* Requirement *
In your reply, write out each entry exactly as given.

##### Material for the task #####

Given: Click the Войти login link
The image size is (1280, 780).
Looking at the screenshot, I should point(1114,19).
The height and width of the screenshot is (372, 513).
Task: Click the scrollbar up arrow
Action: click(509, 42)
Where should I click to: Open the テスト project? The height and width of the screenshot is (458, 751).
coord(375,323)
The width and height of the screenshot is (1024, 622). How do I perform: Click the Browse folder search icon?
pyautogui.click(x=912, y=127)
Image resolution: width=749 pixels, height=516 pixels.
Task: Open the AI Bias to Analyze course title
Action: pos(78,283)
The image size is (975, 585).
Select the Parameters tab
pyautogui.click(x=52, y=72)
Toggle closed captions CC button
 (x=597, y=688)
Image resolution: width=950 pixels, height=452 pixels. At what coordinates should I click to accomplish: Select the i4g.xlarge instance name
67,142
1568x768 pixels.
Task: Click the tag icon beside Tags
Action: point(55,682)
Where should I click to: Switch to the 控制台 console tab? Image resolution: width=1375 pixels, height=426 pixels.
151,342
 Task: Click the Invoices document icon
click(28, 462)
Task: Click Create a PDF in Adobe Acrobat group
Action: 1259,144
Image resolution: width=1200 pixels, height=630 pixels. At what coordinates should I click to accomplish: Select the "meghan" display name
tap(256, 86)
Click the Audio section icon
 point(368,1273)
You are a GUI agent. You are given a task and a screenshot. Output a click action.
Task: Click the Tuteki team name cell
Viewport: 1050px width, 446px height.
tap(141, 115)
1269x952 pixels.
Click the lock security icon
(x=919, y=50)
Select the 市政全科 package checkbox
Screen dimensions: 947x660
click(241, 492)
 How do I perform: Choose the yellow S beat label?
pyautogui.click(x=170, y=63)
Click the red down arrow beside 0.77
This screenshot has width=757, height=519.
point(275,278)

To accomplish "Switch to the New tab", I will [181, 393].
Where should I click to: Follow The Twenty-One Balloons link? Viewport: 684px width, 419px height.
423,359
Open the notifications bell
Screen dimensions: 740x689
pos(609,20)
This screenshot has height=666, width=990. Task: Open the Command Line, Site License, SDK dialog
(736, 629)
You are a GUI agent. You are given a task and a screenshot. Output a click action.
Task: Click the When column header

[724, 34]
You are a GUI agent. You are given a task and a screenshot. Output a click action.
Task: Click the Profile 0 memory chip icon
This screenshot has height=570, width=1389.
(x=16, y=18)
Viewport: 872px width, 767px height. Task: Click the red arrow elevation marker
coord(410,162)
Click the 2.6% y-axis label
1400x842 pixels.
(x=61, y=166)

#####

* Completed task *
Given: Click the Войти login link
The image size is (1280, 780).
Looking at the screenshot, I should point(1114,19).
The height and width of the screenshot is (372, 513).
Task: Click the scrollbar up arrow
Action: click(509, 42)
Where should I click to: Open the テスト project? The height and width of the screenshot is (458, 751).
coord(375,323)
The width and height of the screenshot is (1024, 622). How do I perform: Click the Browse folder search icon?
pyautogui.click(x=912, y=127)
Image resolution: width=749 pixels, height=516 pixels.
Task: Open the AI Bias to Analyze course title
Action: pos(78,283)
The image size is (975, 585).
Select the Parameters tab
pyautogui.click(x=52, y=72)
Toggle closed captions CC button
 (x=597, y=688)
Image resolution: width=950 pixels, height=452 pixels. At what coordinates should I click to accomplish: Select the i4g.xlarge instance name
67,142
1568x768 pixels.
Task: Click the tag icon beside Tags
Action: point(55,682)
Where should I click to: Switch to the 控制台 console tab? Image resolution: width=1375 pixels, height=426 pixels.
151,342
 Task: Click the Invoices document icon
click(28, 462)
Task: Click Create a PDF in Adobe Acrobat group
Action: 1259,144
Image resolution: width=1200 pixels, height=630 pixels. At what coordinates should I click to accomplish: Select the "meghan" display name
tap(256, 86)
Click the Audio section icon
 point(368,1273)
You are a GUI agent. You are given a task and a screenshot. Output a click action.
Task: Click the Tuteki team name cell
Viewport: 1050px width, 446px height.
tap(141, 115)
1269x952 pixels.
Click the lock security icon
(x=919, y=50)
Select the 市政全科 package checkbox
Screen dimensions: 947x660
click(241, 492)
 How do I perform: Choose the yellow S beat label?
pyautogui.click(x=170, y=63)
Click the red down arrow beside 0.77
This screenshot has width=757, height=519.
point(275,278)

To accomplish "Switch to the New tab", I will [181, 393].
Where should I click to: Follow The Twenty-One Balloons link? Viewport: 684px width, 419px height.
423,359
Open the notifications bell
Screen dimensions: 740x689
pos(609,20)
This screenshot has height=666, width=990. Task: Open the Command Line, Site License, SDK dialog
(736, 629)
You are a GUI agent. You are given a task and a screenshot. Output a click action.
Task: Click the When column header

[724, 34]
You are a GUI agent. You are given a task and a screenshot. Output a click action.
Task: Click the Profile 0 memory chip icon
This screenshot has height=570, width=1389.
(x=16, y=18)
Viewport: 872px width, 767px height. Task: Click the red arrow elevation marker
coord(410,162)
Click the 2.6% y-axis label
1400x842 pixels.
(x=61, y=166)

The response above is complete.